==== 提示文 ====
具体的に、キャラクタAのセリフX「今日は、雨が降るみたいですよ。」の途中(一例として、「今日は、雨が」の後)で、キャラクタBのセリフY「あっ、飴も買わなくちゃ!」を割り込み発話させようとしても、上記の無音時間が存在するため、実際には、「今日は、雨が」・・・無音時間・・・「あっ、飴も買わなくちゃ!」というように音声が再生されることになる。そのため、無音時間による間が空いてしまい、割り込み発話として成立させることができないのが現状であった。
なお、あるキャラクタが「ボケ」のセリフを発話している途中(直後でもよい)に、他のキャラクタが「ツッコミ」のセリフを発話するような場合も、割り込み発話に含まれ、同様に、無音時間が存在すると、成立させることができない。
【0008】
このようなことから、スクリプトを用いて音声再生を行う場合でも、割り込み発話を適切に成立させることのできる技術が求められていた。
【0009】
本発明は、上記実状に鑑みてなされたもので、スクリプトを用いて音声再生を行う場合でも、割り込み発話を適切に成立させることのできる端末装置、音声再生方法、ならびに、プログラムを提供することを目的とする。
【課題を解決するための手段】
【0010】
本発明に係る端末装置は、
第1キャラクタが発話すべき第1音声、及び、当該第1音声の文字内容を示す第1文字列を指定する第1指令と、第2キャラクタが発話すべき第2音声、及び、当該第2音声の文字内容を示す第2文字列を指定する第2指令と、が含まれるスクリプトを記憶する記憶部と、
前記スクリプトに含まれる前記第1指令及び前記第2指令を順番に解釈する解釈部と、
前記解釈部によって解釈された前記第1指令若しくは前記第2指令に従って、前記第1音声若しくは前記第2音声を再生する音声再生部と、
前記解釈部によって解釈された前記第1指令若しくは前記第2指令に従って、前記第1文字列若しくは前記第2文字列を、再生される前記第1音声若しくは前記第2音声と同期させて表示する表示制御部と、を備え、
前記解釈部は、解釈を開始した前記第1指令に、前記第1音声の再生を途中で終了させるための打ち切り情報が含まれている場合に、当該打ち切り情報により定まる打ち切りタイミングに合わせて、前記第2指令の解釈を開始する、
ことを特徴とする。
【発明の効果】
【0011】
本発明によれば、スクリプトを用いて音声再生を行う場合でも、割り込み発話を適切に成立させることができる。
【図面の簡単な説明】
【0012】
図1】本実施形態に係る端末装置を含むゲームシステムの全体構成の一例を示すブロック図である。
====
(設問):
[A] 割り込み発話に関する文章を読み、次の問いに答えよ。
(i) 例示の中で、キャラクタBのセリフYは何か。
(ii) 本発明が提供を目的とするものは何か。
(iii) 解釈を開始した第1指令に打ち切り情報が含まれている場合、解釈部は何をするか。
[B] 割り込み発話に関する文章から、「具体的に、キャラクタAのセリ」で始まり「が存在すると、成立させることができない。」に至るまでの部分を一字一句変えずに書き写せ。
==== 記録一覧 ====
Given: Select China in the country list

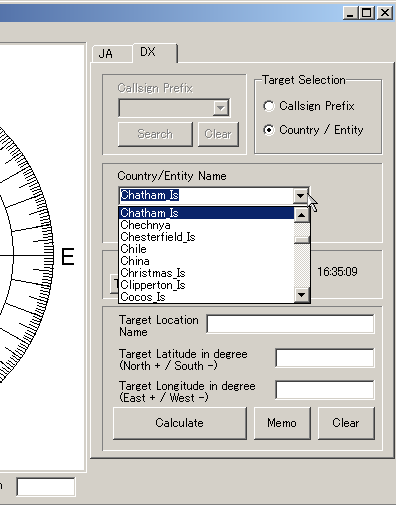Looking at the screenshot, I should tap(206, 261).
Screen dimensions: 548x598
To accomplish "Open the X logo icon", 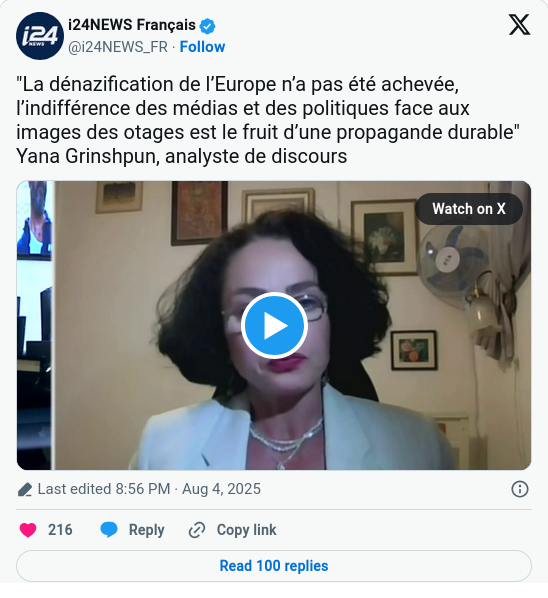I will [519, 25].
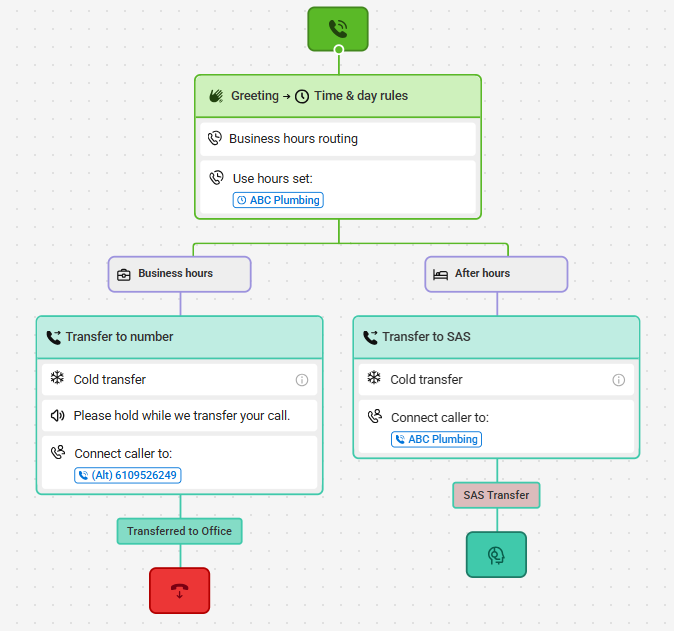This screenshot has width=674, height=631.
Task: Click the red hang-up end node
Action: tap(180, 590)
====
==== 記録一覧 ====
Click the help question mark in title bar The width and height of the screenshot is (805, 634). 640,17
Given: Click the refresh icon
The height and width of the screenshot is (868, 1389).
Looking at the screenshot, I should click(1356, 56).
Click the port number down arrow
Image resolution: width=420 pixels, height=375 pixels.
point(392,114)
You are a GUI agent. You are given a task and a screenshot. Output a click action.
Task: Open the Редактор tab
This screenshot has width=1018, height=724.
====
==== 記録一覧 ====
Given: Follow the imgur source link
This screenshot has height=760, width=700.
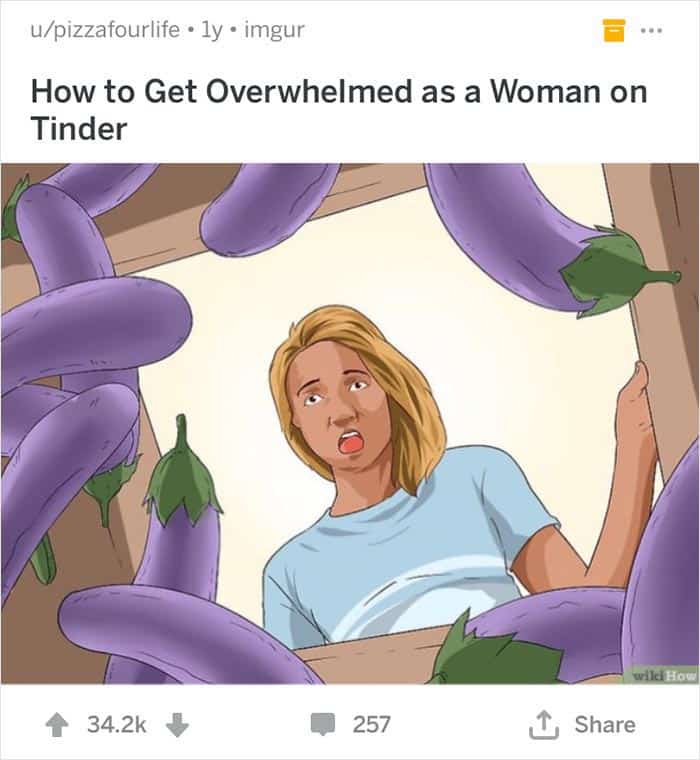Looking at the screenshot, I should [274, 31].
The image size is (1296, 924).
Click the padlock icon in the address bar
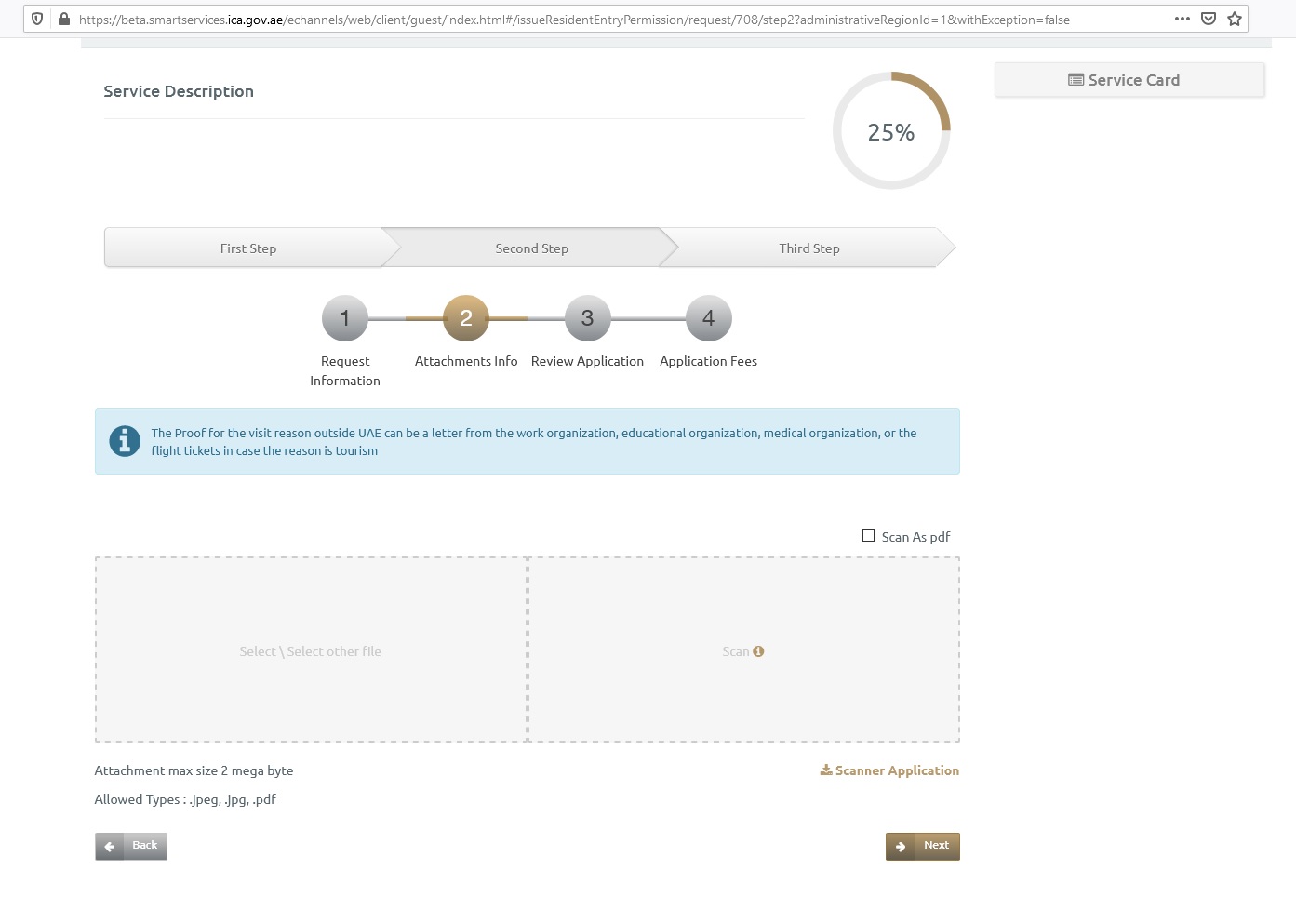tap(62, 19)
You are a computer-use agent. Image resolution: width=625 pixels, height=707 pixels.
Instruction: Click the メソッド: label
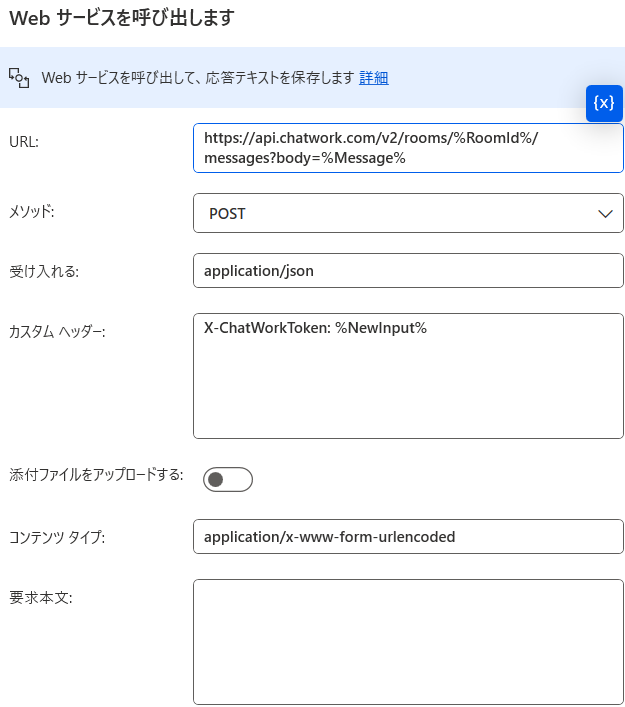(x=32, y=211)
====
(解答):
[A]
(i) キャラクタBのセリフYは「あっ、飴も買わなくちゃ!」である。
(ii) 割り込み発話を適切に成立させることのできる端末装置、音声再生方法、ならびに、プログラムである。
(iii) 打ち切り情報により定まる打ち切りタイミングに合わせて、第2指令の解釈を開始する。

[B]
具体的に、キャラクタAのセリフX「今日は、雨が降るみたいですよ。」の途中(一例として、「今日は、雨が」の後)で、キャラクタBのセリフY「あっ、飴も買わなくちゃ!」を割り込み発話させようとしても、上記の無音時間が存在するため、実際には、「今日は、雨が」・・・無音時間・・・「あっ、飴も買わなくちゃ!」というように音声が再生されることになる。そのため、無音時間による間が空いてしまい、割り込み発話として成立させることができないのが現状であった。
なお、あるキャラクタが「ボケ」のセリフを発話している途中(直後でもよい)に、他のキャラクタが「ツッコミ」のセリフを発話するような場合も、割り込み発話に含まれ、同様に、無音時間が存在すると、成立させることができない。